Simple example: data engineering¶
Here, we solve a problem similar to the tutorial's but with an explainable Naive Bayes classifier and more best practices. In short, we train a domain classifier on the semantic scholar dataset by taking full advantage of great-ai
. Subsequently, we create a production-ready deployment.
The blue boxes show the steps of a typical AI-development lifecycle implemented in this notebook.

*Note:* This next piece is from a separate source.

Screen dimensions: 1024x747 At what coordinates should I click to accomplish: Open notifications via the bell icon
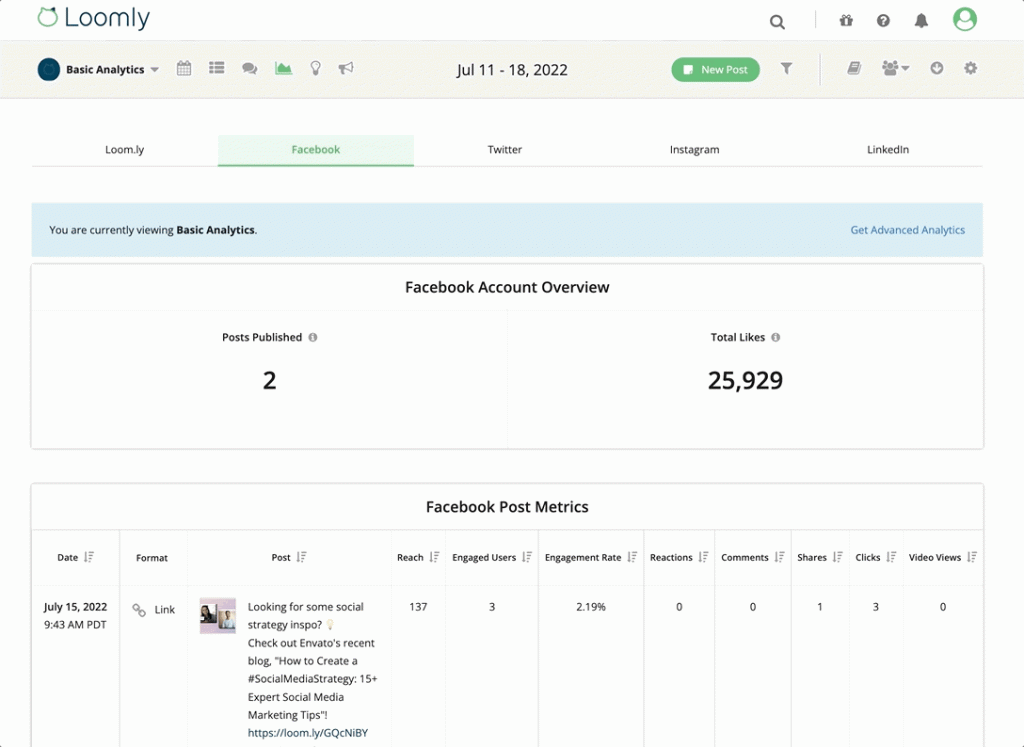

Since the true scope of great-ai
is the phase between proof-of-concept code and production-ready service, it is predominantly used in the deployment notebook. Feel free to skip there, or continue reading if you'd like to see the full picture.
Extract¶
This can be achieved by downloading a public dataset (such as in this case), or by having a Data Engineer setup and give us access to the organisation's data.
In this example, we download the semantic scholar dataset from a public S3 bucket.
MAX_CHUNK_COUNT = 4
import urllib.request
from random import shuffle
manifest = (
urllib.request.urlopen(
"https://s3-us-west-2.amazonaws.com/ai2-s2-research-public/"
"open-corpus/2022-02-01/manifest.txt"
)
.read()
.decode()
) # a list of available chunks separated by '\n' characters
lines = manifest.split()
shuffle(lines)
chunks = lines[:MAX_CHUNK_COUNT]
f"""Processing {len(chunks)} out of the {
len(manifest.split())
} available chunks"""
'Processing 4 out of the 6002 available chunks'
Transform¶
- Filter out non-English abstracts using
great_ai.utilities.predict_language
- Project it to only keep the necessary components (text and labels), clean the textual content using
great_ai.utilities.clean
- We will speed up processing using
great_ai.utilities.simple_parallel_map
.
from typing import List, Tuple
import json
import gzip
from great_ai.utilities import (
simple_parallel_map,
clean,
is_english,
predict_language,
unchunk,
)
def preprocess_chunk(chunk_key: str) -> List[Tuple[str, List[str]]]:
response = urllib.request.urlopen(
f"https://s3-us-west-2.amazonaws.com/ai2-s2-research-public/"
f"open-corpus/2022-02-01/{chunk_key}"
) # a gzipped JSON Lines file
decompressed = gzip.decompress(response.read())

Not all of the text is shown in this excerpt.